The cover for the Passenger List for the special January 28 Trail mini-voyage

Now the completed MS Sibajak, the brand new flagship of the Rotterdam Lloyd headed for Rotterdam where she moored at the company’s berths where she was fully stocked, manned and prepared for her maiden voyage as a RL Passenger Liner.

MS Sibajak’s Maiden Voyage to Batavia:

On Sunday February 8, 1928 with the Sibajak being under the command of Captain W. J. Boon was ready for her big day. Passengers had slowly gathered and boarded whilst relatives and friends waited ashore to see the ship sail and wave them goodbye as the band played, for a ships departure was such an emotional affair!

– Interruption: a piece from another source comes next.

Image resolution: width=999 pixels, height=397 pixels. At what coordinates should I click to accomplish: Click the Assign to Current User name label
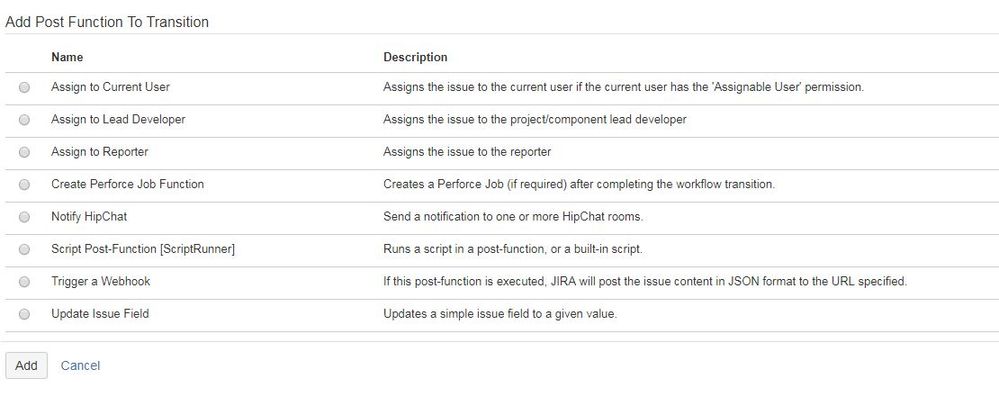pyautogui.click(x=110, y=87)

The Sibajak departed Rotterdam and headed for the East Indies, sailing via Southampton, Lisbon, Tangier, Gibraltar, Marseilles, Port Said, Suez, Colombo, Sabang, Belawan, Singapore to Batavia (Jakarta).

However, towards Tangiers the Sibajak suffered a most severe storm that gave her huge testing, for she was tossed to and fro, even causing a few portholes to be smashed as well as a large ventilation shaft being knocked down.

A painting of the Sibajak during her maiden voyage and the storm she encountered

The artist is unknown - Please see Photo Notes at the bottom of the page!

Once the ship finally came out of the storm, it was reported that some “eleven tables and twenty-three chairs” were completely damaged.

When the Sibajak had reached Tangiers a good 480-invited visitors boarded the ship during a special reception, during which Captain Boon was appointed “Officer in the Sheriffian Order” of the “Quissam Alouette.” This was a huge honour, considering that he had been to this port many times and he was very highly regarded!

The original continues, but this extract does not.